臨到小年緊張氣氛更濃烈,李家眾人坐在一起商量后最終決定去先前堤壩那兒過年,既然胳膊擰不過大腿只能躲開。外面雪一直沒化過,河溝葦塘早就結冰,遠望一片蒼茫蕭瑟,前幾天李有福已經吩咐男人們去收拾了一下、準備好了后才叫家里人去,這次王守成家也跟過去,當然事先也搭好了窩棚。
除了他們三家村上人也都各自有各自的法兒,不走的也是時刻準備著,東西深埋藏好。
36.過年
一眾人走的很慢,推車挑擔的,背筐挎包的,前面有人開道,后面有人負責盡量清除痕跡,用積雪把腳印掩平,要是再來一場雪,痕跡幾乎消失。不是他們想得多,而是不得不防,如果有人真的按照他們走的路線找去,那他們和沒搬家能差哪里去?日本人主要居住在唐山附近,他們主要目標是煤礦,清鄉一是為了掠奪財物糧食二是絞殺他們認為該消滅的人。
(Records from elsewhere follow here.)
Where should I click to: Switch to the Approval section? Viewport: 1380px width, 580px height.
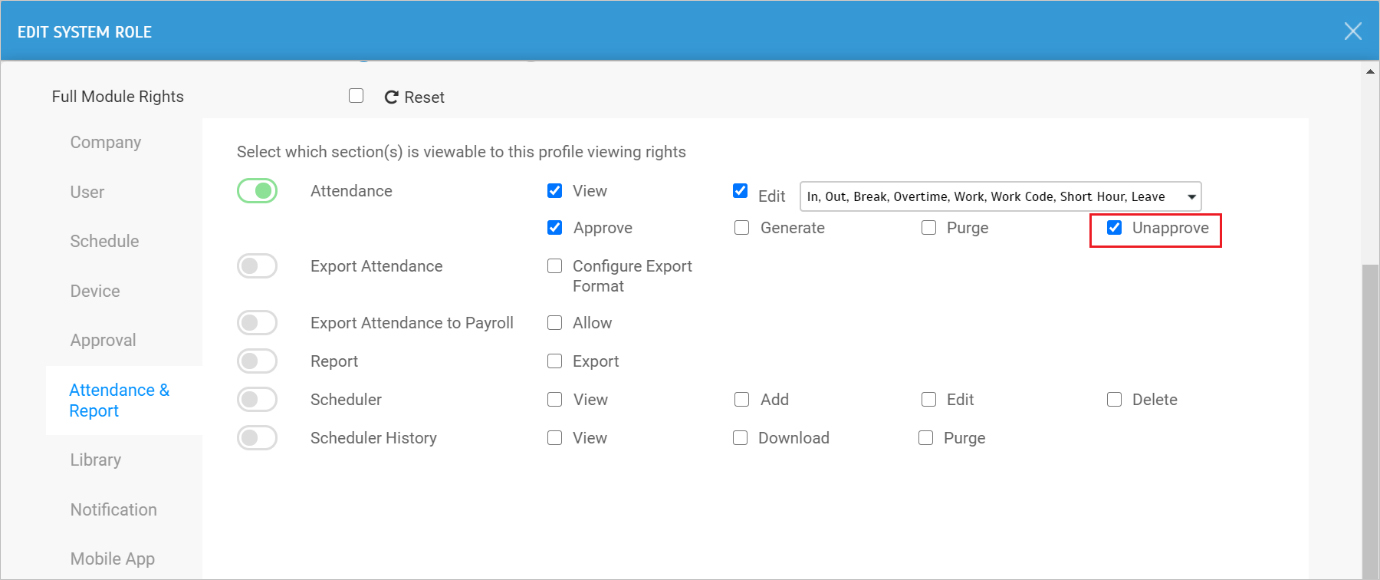103,340
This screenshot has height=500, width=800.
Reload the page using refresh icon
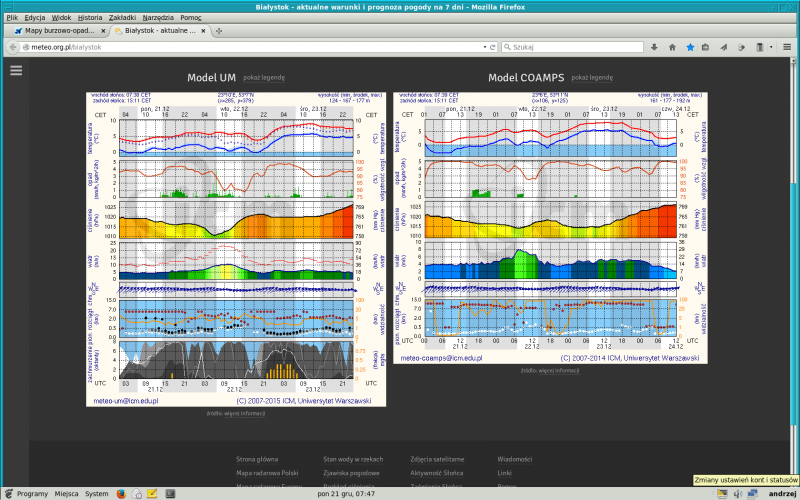(490, 47)
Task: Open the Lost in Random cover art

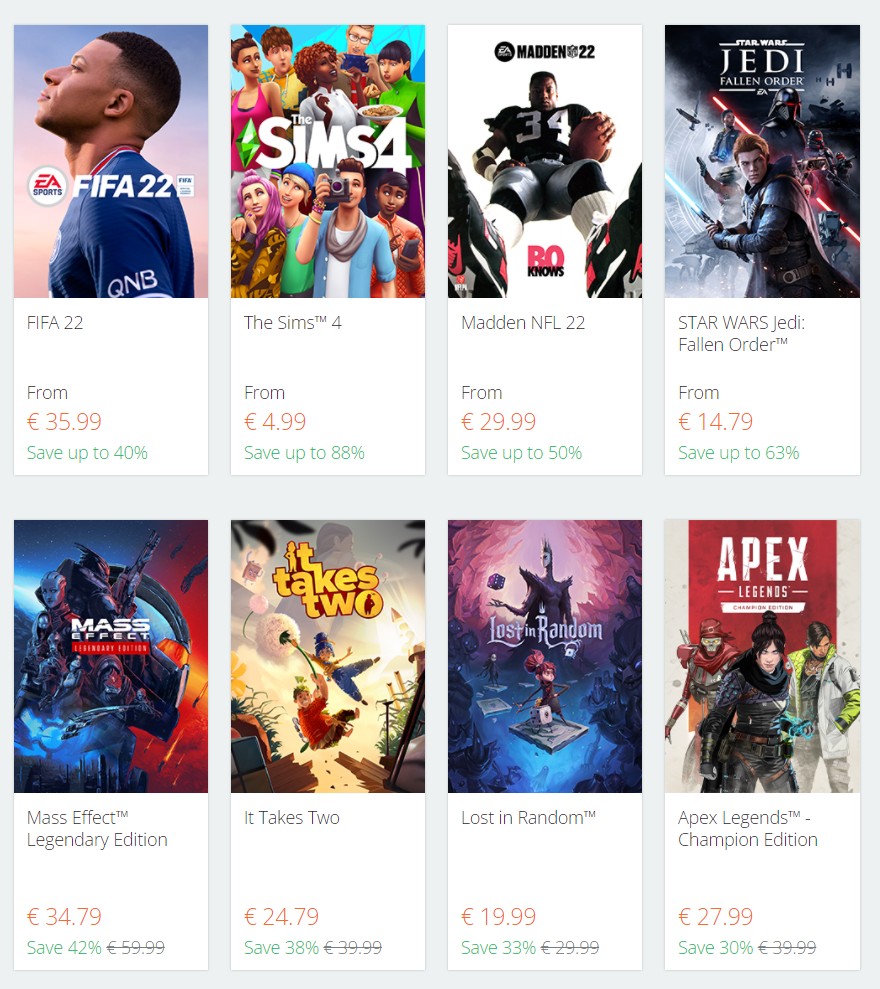Action: 545,656
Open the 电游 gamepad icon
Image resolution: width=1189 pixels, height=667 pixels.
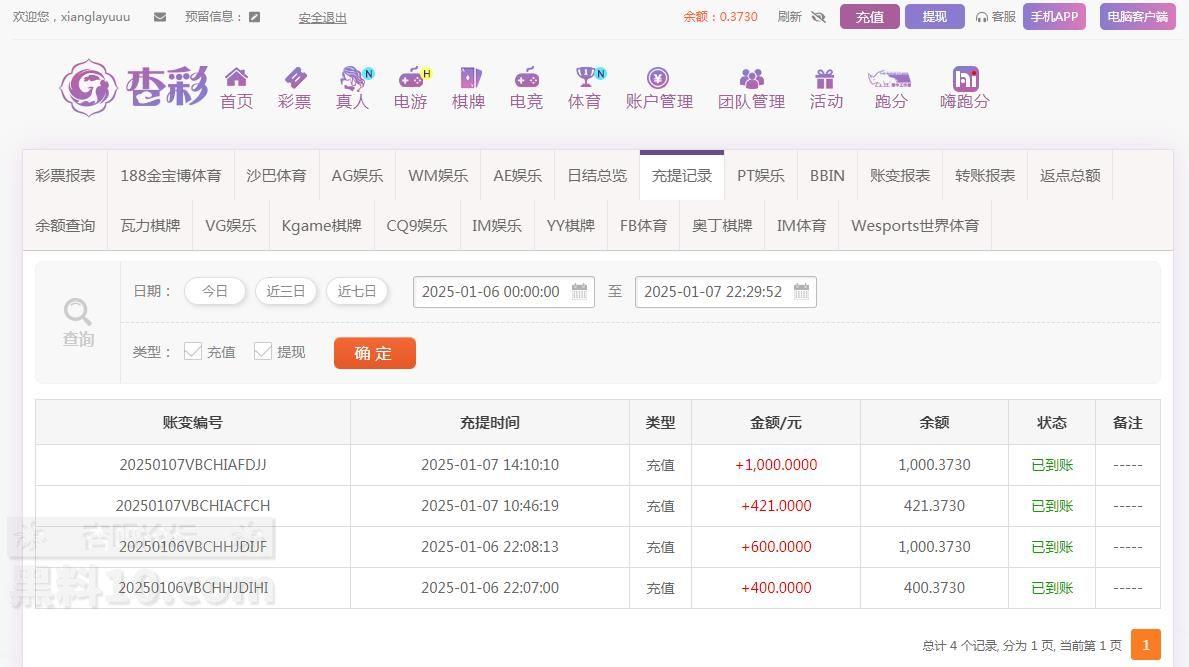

鎮上附近駐扎的卻是國民黨軍隊,他們不敢惹日本人,卻對中國人耀武揚威,鬼子下來時每次也會跟著下來,而且人數占多數,純粹是給鬼子助威幫兇,整個助紂為虐,對百姓財物一點都不含糊,該搶的搶該拿的拿,也沒少幫鬼子殘害百姓。如果讓他們知道躲的地兒說不定會干出什么事來!
走了有大半天,眾人才來到堤壩附近,長長的堤壩兩邊積雪掩蓋了雜草灌木叢,只有一排排樹木在風中搖曳。堤壩斜坡積雪更深,如果不是前面有人開路,個小的根本過不去,曉梅有種鉆雪洞的感覺,兩邊的積雪早就高過她的頭,腳下踩著前面人踏實的雪地,一踩吱吱響。爬坡時如果不扶兩側的樹根本就上不去,腳下直打滑!大家也是連拖帶拽方爬上堤壩,等站上堤壩才知道什么叫高處不勝寒,一路走來身上冒的熱汗一下子被寒風吹得無影無蹤,眾人一陣打冷戰,“快下去吧,在這兒吹冷風干什么!”王守成見眾人還在堤壩上望風景連忙催促。
“就在這兒嗎?”王守成媳婦李氏問道, "在下面呢,趕緊著去里面收拾一下燒上火,熬點姜湯給大伙喝喝” 王守成見自家媳婦還在墨跡又催促道。
“這不第一次來覺得新鮮嘛,我們的窩棚在哪兒?”李氏問道, “ 我們的在這邊,那邊是李大哥家的,你們女人一個我們男人住一個”王守成把自己家指給媳婦看,窩棚也是半挖半蓋,現在積雪早就把漏出部分覆蓋上,人要進去還得下坡,到底下才能進去,下坡路已經清出來。王守成家有四個兒子,女兒們都出嫁,也是一大家子人。男人們早來過,把窩棚烘烤的差不多,也盤了簡易炕。女人們一陣好奇后也就投入到收拾忙碌中,拿來的東西要規置,炕先燒上,鍋灶刷新干凈,這不趕了大半天路人也要吃飯。